[Dataset items]
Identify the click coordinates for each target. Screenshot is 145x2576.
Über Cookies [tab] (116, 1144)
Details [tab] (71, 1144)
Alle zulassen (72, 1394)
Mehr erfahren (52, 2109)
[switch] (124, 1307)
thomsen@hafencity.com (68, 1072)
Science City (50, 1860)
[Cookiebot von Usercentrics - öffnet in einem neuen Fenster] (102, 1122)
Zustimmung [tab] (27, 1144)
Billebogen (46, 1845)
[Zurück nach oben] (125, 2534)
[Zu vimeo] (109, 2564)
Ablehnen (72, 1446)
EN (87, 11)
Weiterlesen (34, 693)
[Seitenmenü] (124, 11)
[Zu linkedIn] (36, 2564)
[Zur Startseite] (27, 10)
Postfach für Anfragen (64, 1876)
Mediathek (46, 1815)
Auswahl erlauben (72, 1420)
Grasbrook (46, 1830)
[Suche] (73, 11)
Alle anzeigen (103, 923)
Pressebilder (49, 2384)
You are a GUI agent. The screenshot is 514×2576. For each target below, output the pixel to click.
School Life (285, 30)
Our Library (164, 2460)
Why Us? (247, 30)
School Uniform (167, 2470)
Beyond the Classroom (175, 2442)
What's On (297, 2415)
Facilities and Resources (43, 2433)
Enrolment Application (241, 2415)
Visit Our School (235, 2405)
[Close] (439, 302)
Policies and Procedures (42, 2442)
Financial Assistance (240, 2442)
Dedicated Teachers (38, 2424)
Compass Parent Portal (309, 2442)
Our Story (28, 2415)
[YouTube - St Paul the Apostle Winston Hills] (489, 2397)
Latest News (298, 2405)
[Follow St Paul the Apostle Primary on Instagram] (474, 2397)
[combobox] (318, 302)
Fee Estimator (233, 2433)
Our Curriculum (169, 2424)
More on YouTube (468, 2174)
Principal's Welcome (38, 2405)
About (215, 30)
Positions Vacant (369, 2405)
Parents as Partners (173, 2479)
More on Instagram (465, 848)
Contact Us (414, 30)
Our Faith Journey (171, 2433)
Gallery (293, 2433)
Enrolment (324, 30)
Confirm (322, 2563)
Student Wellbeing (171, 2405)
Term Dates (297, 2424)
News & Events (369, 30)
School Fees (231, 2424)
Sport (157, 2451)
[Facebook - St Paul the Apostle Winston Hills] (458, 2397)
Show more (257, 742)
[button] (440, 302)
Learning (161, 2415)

> Aim of the task: Each entry above is to be transcribed without alteration.

> Answer below:
Identify the click coordinates for each target. Screenshot is 145x2576.
Über Cookies [tab] (116, 1144)
Details [tab] (71, 1144)
Alle zulassen (72, 1394)
Mehr erfahren (52, 2109)
[switch] (124, 1307)
thomsen@hafencity.com (68, 1072)
Science City (50, 1860)
[Cookiebot von Usercentrics - öffnet in einem neuen Fenster] (102, 1122)
Zustimmung [tab] (27, 1144)
Billebogen (46, 1845)
[Zurück nach oben] (125, 2534)
[Zu vimeo] (109, 2564)
Ablehnen (72, 1446)
EN (87, 11)
Weiterlesen (34, 693)
[Seitenmenü] (124, 11)
[Zu linkedIn] (36, 2564)
[Zur Startseite] (27, 10)
Postfach für Anfragen (64, 1876)
Mediathek (46, 1815)
Auswahl erlauben (72, 1420)
Grasbrook (46, 1830)
[Suche] (73, 11)
Alle anzeigen (103, 923)
Pressebilder (49, 2384)
You are a GUI agent. The screenshot is 514×2576. For each target below, output the pixel to click.
School Life (285, 30)
Our Library (164, 2460)
Why Us? (247, 30)
School Uniform (167, 2470)
Beyond the Classroom (175, 2442)
What's On (297, 2415)
Facilities and Resources (43, 2433)
Enrolment Application (241, 2415)
Visit Our School (235, 2405)
[Close] (439, 302)
Policies and Procedures (42, 2442)
Financial Assistance (240, 2442)
Dedicated Teachers (38, 2424)
Compass Parent Portal (309, 2442)
Our Story (28, 2415)
[YouTube - St Paul the Apostle Winston Hills] (489, 2397)
Latest News (298, 2405)
[Follow St Paul the Apostle Primary on Instagram] (474, 2397)
[combobox] (318, 302)
Fee Estimator (233, 2433)
Our Curriculum (169, 2424)
More on YouTube (468, 2174)
Principal's Welcome (38, 2405)
About (215, 30)
Positions Vacant (369, 2405)
Parents as Partners (173, 2479)
More on Instagram (465, 848)
Contact Us (414, 30)
Our Faith Journey (171, 2433)
Gallery (293, 2433)
Enrolment (324, 30)
Confirm (322, 2563)
Student Wellbeing (171, 2405)
Term Dates (297, 2424)
News & Events (369, 30)
School Fees (231, 2424)
Sport (157, 2451)
[Facebook - St Paul the Apostle Winston Hills] (458, 2397)
Show more (257, 742)
[button] (440, 302)
Learning (161, 2415)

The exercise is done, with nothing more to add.